_WHAT IS NEEDED:_ Return the data below in full, exactly as it stands.

Start of DATA FOR THIS TASK

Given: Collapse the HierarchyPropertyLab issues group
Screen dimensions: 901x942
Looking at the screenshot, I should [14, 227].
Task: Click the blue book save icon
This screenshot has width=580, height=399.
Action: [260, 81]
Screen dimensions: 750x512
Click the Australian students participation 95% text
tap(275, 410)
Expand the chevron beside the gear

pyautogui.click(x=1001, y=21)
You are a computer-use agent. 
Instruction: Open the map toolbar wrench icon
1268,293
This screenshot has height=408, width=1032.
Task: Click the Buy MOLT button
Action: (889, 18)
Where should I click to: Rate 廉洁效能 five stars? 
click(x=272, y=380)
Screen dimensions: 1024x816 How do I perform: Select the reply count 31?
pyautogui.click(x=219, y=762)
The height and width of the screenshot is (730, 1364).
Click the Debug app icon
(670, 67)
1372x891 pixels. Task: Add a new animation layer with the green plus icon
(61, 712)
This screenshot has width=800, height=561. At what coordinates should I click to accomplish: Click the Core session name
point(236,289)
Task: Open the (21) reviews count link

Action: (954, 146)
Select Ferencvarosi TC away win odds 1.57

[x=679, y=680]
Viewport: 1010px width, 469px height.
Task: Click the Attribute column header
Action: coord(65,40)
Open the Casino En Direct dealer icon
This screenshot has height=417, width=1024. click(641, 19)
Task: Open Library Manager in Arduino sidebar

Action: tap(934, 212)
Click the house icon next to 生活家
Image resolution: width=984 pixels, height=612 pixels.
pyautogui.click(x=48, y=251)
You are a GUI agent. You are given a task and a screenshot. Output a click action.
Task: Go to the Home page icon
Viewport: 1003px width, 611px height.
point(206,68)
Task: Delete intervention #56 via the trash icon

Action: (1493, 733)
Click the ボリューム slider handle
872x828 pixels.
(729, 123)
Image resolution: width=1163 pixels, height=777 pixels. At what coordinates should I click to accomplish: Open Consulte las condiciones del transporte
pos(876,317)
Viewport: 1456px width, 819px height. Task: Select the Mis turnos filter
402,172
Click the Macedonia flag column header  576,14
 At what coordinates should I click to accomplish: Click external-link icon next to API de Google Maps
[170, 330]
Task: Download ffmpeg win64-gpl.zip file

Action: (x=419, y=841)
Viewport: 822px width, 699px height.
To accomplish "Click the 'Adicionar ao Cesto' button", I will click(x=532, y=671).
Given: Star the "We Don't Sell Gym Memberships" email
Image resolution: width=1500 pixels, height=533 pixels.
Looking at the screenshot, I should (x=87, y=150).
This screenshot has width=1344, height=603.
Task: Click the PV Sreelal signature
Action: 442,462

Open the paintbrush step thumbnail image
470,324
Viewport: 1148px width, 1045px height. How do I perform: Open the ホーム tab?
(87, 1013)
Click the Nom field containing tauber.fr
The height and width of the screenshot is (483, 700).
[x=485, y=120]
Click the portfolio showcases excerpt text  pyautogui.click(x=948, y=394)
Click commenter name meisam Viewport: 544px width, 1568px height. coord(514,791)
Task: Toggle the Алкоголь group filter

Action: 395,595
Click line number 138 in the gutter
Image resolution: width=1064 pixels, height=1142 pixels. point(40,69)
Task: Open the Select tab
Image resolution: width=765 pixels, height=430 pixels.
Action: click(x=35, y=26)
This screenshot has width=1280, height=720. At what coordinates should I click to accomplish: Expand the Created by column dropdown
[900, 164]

End of DATA FOR THIS TASK

_ANSWER TO THIS PROBLEM:_
Given: Collapse the HierarchyPropertyLab issues group
Screen dimensions: 901x942
Looking at the screenshot, I should [14, 227].
Task: Click the blue book save icon
This screenshot has width=580, height=399.
Action: [260, 81]
Screen dimensions: 750x512
Click the Australian students participation 95% text
tap(275, 410)
Expand the chevron beside the gear

pyautogui.click(x=1001, y=21)
You are a computer-use agent. 
Instruction: Open the map toolbar wrench icon
1268,293
This screenshot has height=408, width=1032.
Task: Click the Buy MOLT button
Action: (889, 18)
Where should I click to: Rate 廉洁效能 five stars? 
click(x=272, y=380)
Screen dimensions: 1024x816 How do I perform: Select the reply count 31?
pyautogui.click(x=219, y=762)
The height and width of the screenshot is (730, 1364).
Click the Debug app icon
(670, 67)
1372x891 pixels. Task: Add a new animation layer with the green plus icon
(61, 712)
This screenshot has width=800, height=561. At what coordinates should I click to accomplish: Click the Core session name
point(236,289)
Task: Open the (21) reviews count link

Action: (954, 146)
Select Ferencvarosi TC away win odds 1.57

[x=679, y=680]
Viewport: 1010px width, 469px height.
Task: Click the Attribute column header
Action: coord(65,40)
Open the Casino En Direct dealer icon
This screenshot has height=417, width=1024. click(641, 19)
Task: Open Library Manager in Arduino sidebar

Action: tap(934, 212)
Click the house icon next to 生活家
Image resolution: width=984 pixels, height=612 pixels.
pyautogui.click(x=48, y=251)
You are a GUI agent. You are given a task and a screenshot. Output a click action.
Task: Go to the Home page icon
Viewport: 1003px width, 611px height.
point(206,68)
Task: Delete intervention #56 via the trash icon

Action: (1493, 733)
Click the ボリューム slider handle
872x828 pixels.
(729, 123)
Image resolution: width=1163 pixels, height=777 pixels. At what coordinates should I click to accomplish: Open Consulte las condiciones del transporte
pos(876,317)
Viewport: 1456px width, 819px height. Task: Select the Mis turnos filter
402,172
Click the Macedonia flag column header  576,14
 At what coordinates should I click to accomplish: Click external-link icon next to API de Google Maps
[170, 330]
Task: Download ffmpeg win64-gpl.zip file

Action: (x=419, y=841)
Viewport: 822px width, 699px height.
To accomplish "Click the 'Adicionar ao Cesto' button", I will click(x=532, y=671).
Given: Star the "We Don't Sell Gym Memberships" email
Image resolution: width=1500 pixels, height=533 pixels.
Looking at the screenshot, I should (x=87, y=150).
This screenshot has width=1344, height=603.
Task: Click the PV Sreelal signature
Action: 442,462

Open the paintbrush step thumbnail image
470,324
Viewport: 1148px width, 1045px height. How do I perform: Open the ホーム tab?
(87, 1013)
Click the Nom field containing tauber.fr
The height and width of the screenshot is (483, 700).
[x=485, y=120]
Click the portfolio showcases excerpt text  pyautogui.click(x=948, y=394)
Click commenter name meisam Viewport: 544px width, 1568px height. coord(514,791)
Task: Toggle the Алкоголь group filter

Action: 395,595
Click line number 138 in the gutter
Image resolution: width=1064 pixels, height=1142 pixels. point(40,69)
Task: Open the Select tab
Image resolution: width=765 pixels, height=430 pixels.
Action: click(x=35, y=26)
This screenshot has width=1280, height=720. At what coordinates should I click to accomplish: Expand the Created by column dropdown
[900, 164]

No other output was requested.